A Ordem dos Advogados do Brasil, seccional Sergipe (OAB/SE), promoveu durante todo o mês de março uma série de atividades dedicadas à proteção das mulheres e ao enfrentamento da violência de gênero, da misoginia e do feminicídio no estado. As iniciativas integraram a campanha Advocacia por Elas e foram levadas a todas as regionais da entidade, com palestras, debates e atividades de conscientização voltadas tanto para advogadas e advogados quanto para a sociedade em geral.
Quem e o que
A vice-presidente da OAB/SE, Edênia Mendonça, destacou que, apesar de março ser simbólico, as ações devem ser permanentes. Segundo ela, a campanha ofereceu informação, apoio e acolhimento às mulheres na advocacia e à população, e serviu para reforçar a necessidade de fortalecer a rede de proteção e promover mudanças de mentalidade frente à violência de gênero.
Quando e onde
As atividades ocorreram ao longo de março em todas as regionais da OAB/SE e incluíram, entre outros eventos, a Caminhada Advocacia por Elas no Dia Internacional da Mulher e um encontro no plenário da instituição destinado aos colaboradores, com o objetivo de sensibilizar para a mudança cultural dentro e fora do ambiente institucional.
Como e por quê
Para a secretária-geral da OAB/SE, Andrea Leite, as ações de março demonstram que informação pode se converter em prevenção e ressaltam a importância de tratar respeito, igualdade e direitos de modo contínuo, já que a violência contra a mulher é um problema social. Laila Leandro, presidente da Comissão de Defesa dos Direitos da Mulher da OAB/SE (CDDM), afirmou que o trabalho não se limita ao calendário do mês e que a entidade seguirá atuante na defesa das mulheres, chamando especialmente os homens a integrarem essa transformação cultural.

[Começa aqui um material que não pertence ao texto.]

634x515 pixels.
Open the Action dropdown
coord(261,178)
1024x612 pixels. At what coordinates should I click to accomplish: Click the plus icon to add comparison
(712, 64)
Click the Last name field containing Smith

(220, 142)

Programa “Antes que Aconteça” e cooperação
Inspirada no programa nacional e no Projeto de Lei 6674/25, que institui o programa Antes que Aconteça, a OAB/SE prepara um Termo de Cooperação para implementar a iniciativa em Sergipe. A proposta prevê a articulação entre instituições, entidades e o poder público em um pacto estadual de prevenção à violência contra a mulher, alinhado ao compromisso do Conselho Federal da OAB com o pacto nacional e à parceria com órgãos como o Ministério Público, universidades, prefeituras, a FAMES e o Governo do Estado.
Rose Morais, secretária-geral do Conselho Federal da OAB, ressaltou que além de medidas punitivas é preciso investir em educação e enfrentar as raízes culturais do machismo para encontrar soluções efetivas.
Política institucional
A OAB/SE formalizou o compromisso com a defesa das mulheres pela Resolução nº 04/2026, que institui a equidade de gênero como política institucional obrigatória, com ações de capacitação, acolhimento, combate ao assédio, apoio à maternidade, produção de dados e promoção da liderança feminina na advocacia.
A entidade também chamou atenção para os casos de feminicídio registrados em Sergipe durante o mês de março, indicando a urgência de medidas integradas de proteção, aplicação rigorosa da legislação e ações educativas para enfrentar a misoginia e o machismo.